P25 Evaluating compliance with MHRA fluoroquinolone counselling requirements at Addenbrooke’s Hospital
H Jerram, E Antomy, C Aherne, S Burrows, D GreavesAbstract
Background
Fluoroquinolones are broad spectrum antibiotics frequently used to treat a range of infections. Since 2018, the MHRA has issued multiple safety alerts highlighting potentially disabling effects on muscles, tendons, joints and the nervous system. Updated guidance requires prescribers to counsel patients on these risks and provide the MHRA information leaflet to support informed decision making (1). Fluoroquinolones remain in use across the trust, and although counselling compliance had not been formally evaluated, it was suspected to be suboptimal posing a potential medicines safety risk. Pharmacists are well placed to monitor and encourage adherence to national guidance, thereby minimizing preventable harm.
Objectives
To evaluate compliance with MHRA fluoroquinolone counselling requirements. To: (i) determine the percentage of patients prescribed a fluoroquinolone who received counselling; (ii) assess whether counselling addressed key MHRA safety concerns (i.e. tendonitis, joint pain, sensory disturbances and psychiatric adverse effects); (iii) determine the percentage of patients who received an MHRA fluoroquinolone patient information leaflet; and (iv) assess whether fluoroquinolones were prescribed only when other antibiotics were unsuitable.
Methods
A retrospective review of 193 fluoroquinolone prescriptions issued across November 2024 was conducted using data from the trust’s electronic prescribing system. Data on levofloxacin, ciprofloxacin, moxifloxacin, and ofloxacin (oral, injection and inhalation) were extracted and filtered using a predefined exclusion criteria. Duplicate and repeat prescriptions within the same course were removed. Data collectors reviewed records for documented counselling, discussion of MHRA specified side effects, provision of the patient information leaflet, prescribing indication, adherence to trust guidelines, profession of documenting clinician, and timing of counselling. Predefined search terms ensured consistent data collection. Data was then collated and analysed using Excel.
Results
Documented counselling was present in 10% (20/193) of fluoroquinolone prescriptions, however none (0/193) addressed all MHRA specified adverse effects.
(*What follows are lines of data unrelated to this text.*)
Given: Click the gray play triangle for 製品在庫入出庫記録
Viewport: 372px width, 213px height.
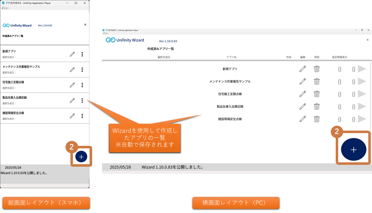Looking at the screenshot, I should tap(362, 106).
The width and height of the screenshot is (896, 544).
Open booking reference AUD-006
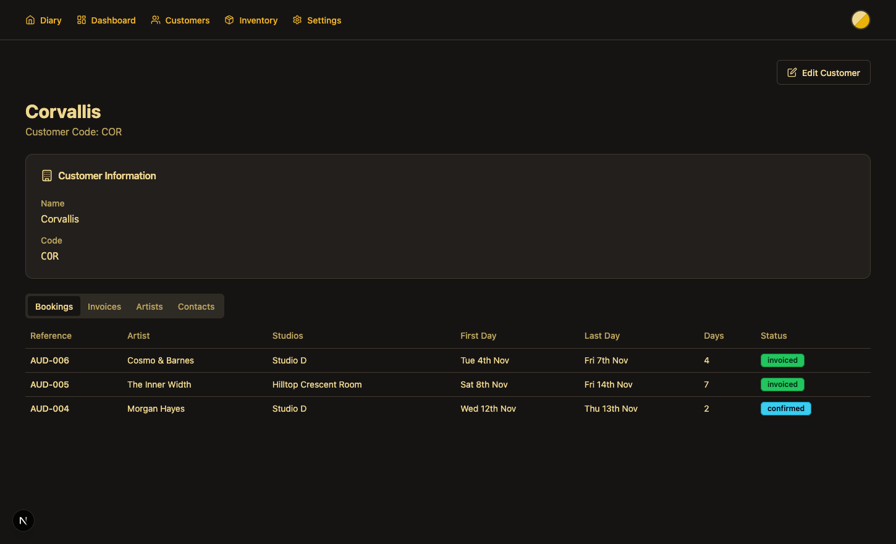(49, 360)
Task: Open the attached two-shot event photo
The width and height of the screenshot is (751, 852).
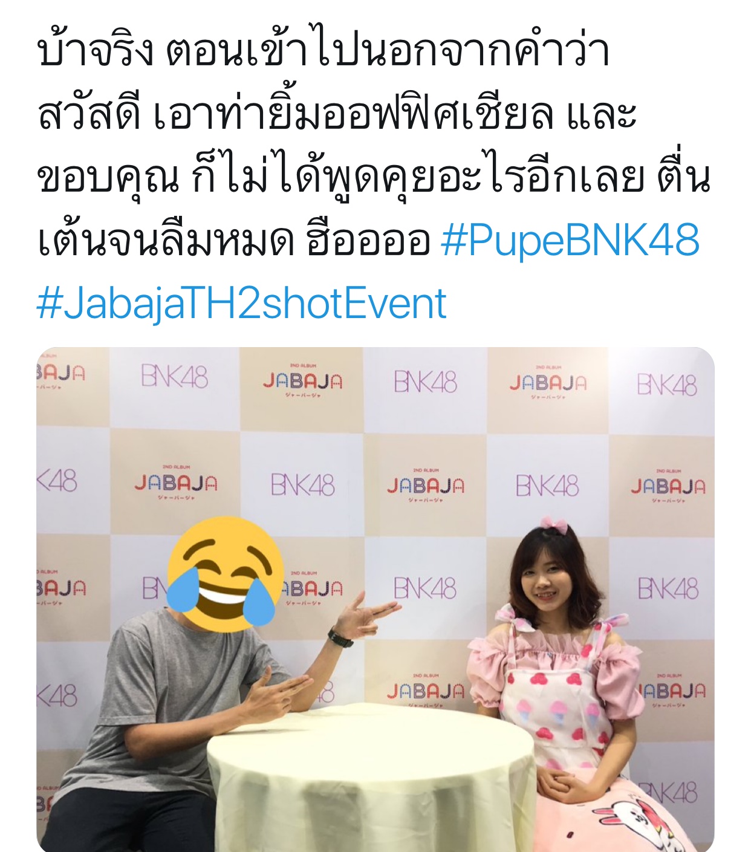Action: (376, 599)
Counselling was mostly performed by the prescriber (18/20), primarily doctors (17/20) and one prescribing podiatrist (1/20), in 10% (2/20) of cases counselling was completed by non-prescribing pharmacists. Counselling occurred within 24 h of prescribing in 80% (16/20) of cases. Only 7% (13/193) of patients received the MHRA leaflet, with documentation recorded in the notes. Overall, 77% (148/193) of prescriptions adhered to trust microbiology guidelines.
Conclusions
Compliance with MHRA fluoroquinolone counselling guidance was poor, with no cases demonstrating complete documentation of specified safety concerns and only 7% recording leaflet provision. This indicates counselling is not consistently embedded at the point of prescribing, where shared decision making should occur. Although counselling may take place, lack of documentation limits assurance that informed discussions occurred. As pharmacist review typically follows treatment initiation, risks are often identified retrospectively, reducing opportunities to ensure informed consent. Given the potential for disabling adverse effects and need for prescribing justification, counselling must be integrated into prescribing frameworks to strengthen patient safety and antimicrobial stewardship.